Entries provided ->
════════
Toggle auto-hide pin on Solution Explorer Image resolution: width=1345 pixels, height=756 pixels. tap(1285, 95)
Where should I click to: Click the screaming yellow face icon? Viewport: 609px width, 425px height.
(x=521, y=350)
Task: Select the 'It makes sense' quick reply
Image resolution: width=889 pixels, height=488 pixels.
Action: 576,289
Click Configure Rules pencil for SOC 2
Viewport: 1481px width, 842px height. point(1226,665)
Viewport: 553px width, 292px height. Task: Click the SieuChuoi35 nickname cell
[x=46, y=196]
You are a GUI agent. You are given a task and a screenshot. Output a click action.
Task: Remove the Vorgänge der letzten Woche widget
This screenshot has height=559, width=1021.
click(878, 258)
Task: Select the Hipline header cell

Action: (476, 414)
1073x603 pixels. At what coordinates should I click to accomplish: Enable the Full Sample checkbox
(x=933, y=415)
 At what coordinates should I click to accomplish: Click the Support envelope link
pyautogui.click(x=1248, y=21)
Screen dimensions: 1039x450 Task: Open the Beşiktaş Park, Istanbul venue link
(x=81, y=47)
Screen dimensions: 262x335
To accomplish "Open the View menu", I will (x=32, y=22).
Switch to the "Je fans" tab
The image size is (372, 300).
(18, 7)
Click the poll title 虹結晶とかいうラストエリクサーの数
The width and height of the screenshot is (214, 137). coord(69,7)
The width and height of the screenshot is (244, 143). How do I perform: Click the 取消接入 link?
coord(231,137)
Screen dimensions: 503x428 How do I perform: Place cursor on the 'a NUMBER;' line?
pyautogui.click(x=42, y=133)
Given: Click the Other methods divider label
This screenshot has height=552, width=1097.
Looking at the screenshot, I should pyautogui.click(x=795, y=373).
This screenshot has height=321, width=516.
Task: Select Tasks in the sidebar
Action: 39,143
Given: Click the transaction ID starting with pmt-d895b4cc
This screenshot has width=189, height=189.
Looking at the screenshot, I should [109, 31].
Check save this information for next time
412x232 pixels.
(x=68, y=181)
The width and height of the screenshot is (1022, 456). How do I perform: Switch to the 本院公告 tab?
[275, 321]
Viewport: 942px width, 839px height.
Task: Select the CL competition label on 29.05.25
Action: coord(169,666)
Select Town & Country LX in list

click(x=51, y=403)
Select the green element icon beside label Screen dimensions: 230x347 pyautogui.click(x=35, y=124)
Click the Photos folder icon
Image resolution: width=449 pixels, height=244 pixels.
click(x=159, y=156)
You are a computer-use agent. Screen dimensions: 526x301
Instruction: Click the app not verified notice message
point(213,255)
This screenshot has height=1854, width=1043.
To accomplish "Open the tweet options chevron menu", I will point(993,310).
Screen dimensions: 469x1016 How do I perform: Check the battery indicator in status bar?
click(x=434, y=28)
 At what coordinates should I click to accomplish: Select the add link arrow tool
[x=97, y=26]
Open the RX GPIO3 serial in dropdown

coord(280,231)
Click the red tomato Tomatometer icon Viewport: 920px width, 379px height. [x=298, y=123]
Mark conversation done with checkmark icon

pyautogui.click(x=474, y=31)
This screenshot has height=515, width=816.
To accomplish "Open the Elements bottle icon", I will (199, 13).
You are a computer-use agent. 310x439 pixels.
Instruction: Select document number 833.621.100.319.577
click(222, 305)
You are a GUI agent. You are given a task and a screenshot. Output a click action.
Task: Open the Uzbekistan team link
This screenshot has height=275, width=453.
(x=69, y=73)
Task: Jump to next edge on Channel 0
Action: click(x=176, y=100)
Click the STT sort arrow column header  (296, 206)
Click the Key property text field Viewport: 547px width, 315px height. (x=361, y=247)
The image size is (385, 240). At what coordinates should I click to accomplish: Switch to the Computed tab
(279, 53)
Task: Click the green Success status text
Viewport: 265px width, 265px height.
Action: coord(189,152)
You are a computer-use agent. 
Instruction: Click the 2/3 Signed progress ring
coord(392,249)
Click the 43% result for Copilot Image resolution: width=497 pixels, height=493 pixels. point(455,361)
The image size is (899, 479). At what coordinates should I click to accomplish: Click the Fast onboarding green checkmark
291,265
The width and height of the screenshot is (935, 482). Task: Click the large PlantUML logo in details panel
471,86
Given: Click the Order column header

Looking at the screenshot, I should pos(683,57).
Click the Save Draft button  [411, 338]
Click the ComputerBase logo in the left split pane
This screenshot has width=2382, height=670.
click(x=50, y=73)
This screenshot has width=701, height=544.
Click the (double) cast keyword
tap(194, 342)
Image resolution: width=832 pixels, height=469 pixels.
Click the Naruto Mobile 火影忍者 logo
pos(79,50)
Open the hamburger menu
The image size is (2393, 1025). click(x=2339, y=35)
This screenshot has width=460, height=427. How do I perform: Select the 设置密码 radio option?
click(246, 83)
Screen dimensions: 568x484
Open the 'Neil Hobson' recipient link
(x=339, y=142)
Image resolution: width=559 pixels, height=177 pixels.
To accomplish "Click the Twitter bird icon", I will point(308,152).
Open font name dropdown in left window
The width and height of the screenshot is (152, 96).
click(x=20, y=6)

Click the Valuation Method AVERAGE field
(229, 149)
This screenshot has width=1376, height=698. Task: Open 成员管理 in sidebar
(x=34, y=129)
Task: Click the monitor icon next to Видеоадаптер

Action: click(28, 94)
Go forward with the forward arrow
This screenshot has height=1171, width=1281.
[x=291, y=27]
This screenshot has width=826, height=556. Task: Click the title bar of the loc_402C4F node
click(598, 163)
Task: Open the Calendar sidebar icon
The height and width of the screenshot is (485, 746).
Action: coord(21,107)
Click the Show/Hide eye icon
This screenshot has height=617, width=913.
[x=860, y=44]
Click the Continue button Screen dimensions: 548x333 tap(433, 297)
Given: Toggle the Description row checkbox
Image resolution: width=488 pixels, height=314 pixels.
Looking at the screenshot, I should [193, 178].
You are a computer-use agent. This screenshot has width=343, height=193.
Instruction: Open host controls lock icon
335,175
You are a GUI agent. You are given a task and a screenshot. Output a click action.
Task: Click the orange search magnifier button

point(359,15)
════════
Given exercise ->
Rewrite the lines from the one containing "This screenshot has height=515, width=816." through the one containing "click(222, 305)", replacing "bottle" with "flask" and leaving everything else unchanged.

Answer to the task ->
This screenshot has height=515, width=816.
To accomplish "Open the Elements flask icon", I will (199, 13).
You are a computer-use agent. 310x439 pixels.
Instruction: Select document number 833.621.100.319.577
click(222, 305)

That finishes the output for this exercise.